The single most important thing is that our guys- the talent, the entire reason that we’re here- are comfortable. If they’re comfortable enough (I say “enough” because it’s not like they’re going to be, you know relaxed, exactly, in a situation like this), odds are they’ll sound good.
What? I know, you can’t really tell where the photo edits are, can you? She’s that good.
At this point everybody else jumps in.
Our production supervisor:
The TV show’s stage manager, the segment producer. Our choreographer. Our wardrobe; the TV show’s hair and makeup.

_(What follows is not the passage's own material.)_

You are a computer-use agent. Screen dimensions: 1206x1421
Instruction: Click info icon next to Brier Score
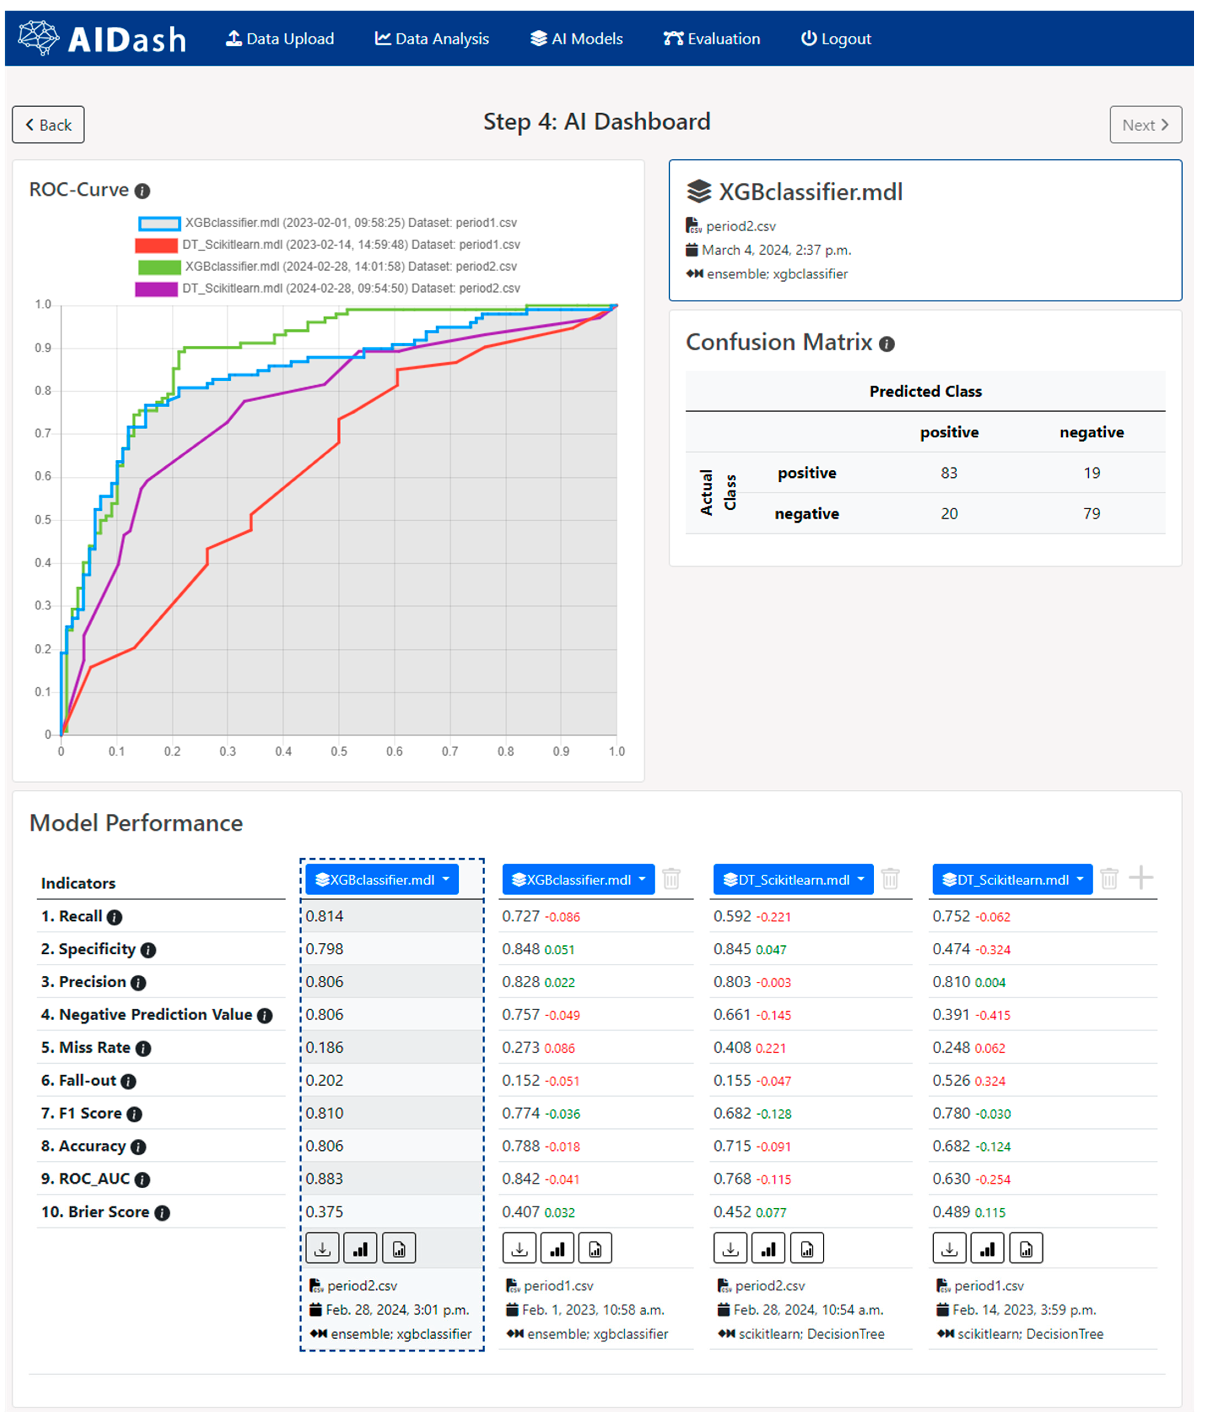pos(162,1213)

We run through the numbers. I ask how their monitor mixes are; they ask for changes and I pass them along. The choreographer works them; the stage managers talk about how the shots look and make adjustments to where they stand, where they look. I tell the guy who keeps dancing away from his microphone to get a little closer to it.
Then there’s more waiting.
We are but one small part of a two (three?) hour show. We’re like, I don’t know, six or seven minutes? And that’s a lot, in TV time. But there are a lot of other parts of the show, so there’s a lot of waiting.
There are donuts and fruit in the green room; coffee, tea, and water. And TV’s (tuned to the show, of course). There is no wi-fi.
They let me in the booth. There’s a moment when I’m afraid they won’t, but my persistence pays off and I’m in.
Every time I enter a television broadcast booth I’m blown away by the complete and utter chaos that ensues, and I’m shocked- seriously, totally shocked- by the fact that most live broadcasts come off without massive audio errors (pre-2011 Tony broadcasts excluded).
A biscuit is what we call an intercom speaker. In a TV booth there are at least five or six going- speakers that each carry one voice: director, stage manager, studio guy, monitor guy, and someone in each location they’ll be broadcasting from, whether that is downstairs or in another city entirely.
All these biscuits squawking.
Everybody talking at the same time.
Plus there’s a second guy in the booth, patching these sound and intercom feeds and previewing them. Both guys answer the biscuits, sometimes even ask questions.
Oh, and meanwhile, they are broadcasting the show RIGHT NOW. To millions of televisions across the country. And they’re rehearsing stuff and previewing videos. During the commercials. Many of which also have audio going through this same console. Somehow the sound guy keeps track of what his broadcast feed sounds like. It’s completely insane. I’ve never been in a broadcast booth where the sound guy isn’t sweating.
So I sit there in awe of the flurry of activity going on around me, we do our first number and the guy in the booth is good. Somehow over all the biscuits squawking he listens to me and makes the adjustments I ask for. I would melt down if I tried to do his job. We do another number and the host comes over and does a live interview with the guys and I just think, wow. Actors sometimes get a bad rap about how easy their jobs are, but not a single goddamn thing about this is easy.
To show up after not enough sleep and look good and hit the notes and make the moves and then come off intelligent and charismatic in a spontaneous interview, and then go do two shows- where they also have to look good and hit the notes and make the moves and be charismatic and all of that. Not many people can pull that off. I’m very fortunate to work with so many people who can.
We wrap, and I walk back to the theater because there are two and a half hours before my call time for the matinee, which isn’t enough to go home and back. I will not watch the recordings of the broadcast.
Some of our producers have delivered Christmas popcorn cones with chocolate peppermint drizzle. I’m hungry enough that I eat one and it’s the best damn thing I’ve ever had. Only the fact that I’m too tired to move keeps me from prowling around trying to find extras to swipe. Then I fall asleep in my chair for two hours.
(Yes, that was just about as comfortable as it sounds. And you wonder why I have to do yoga.)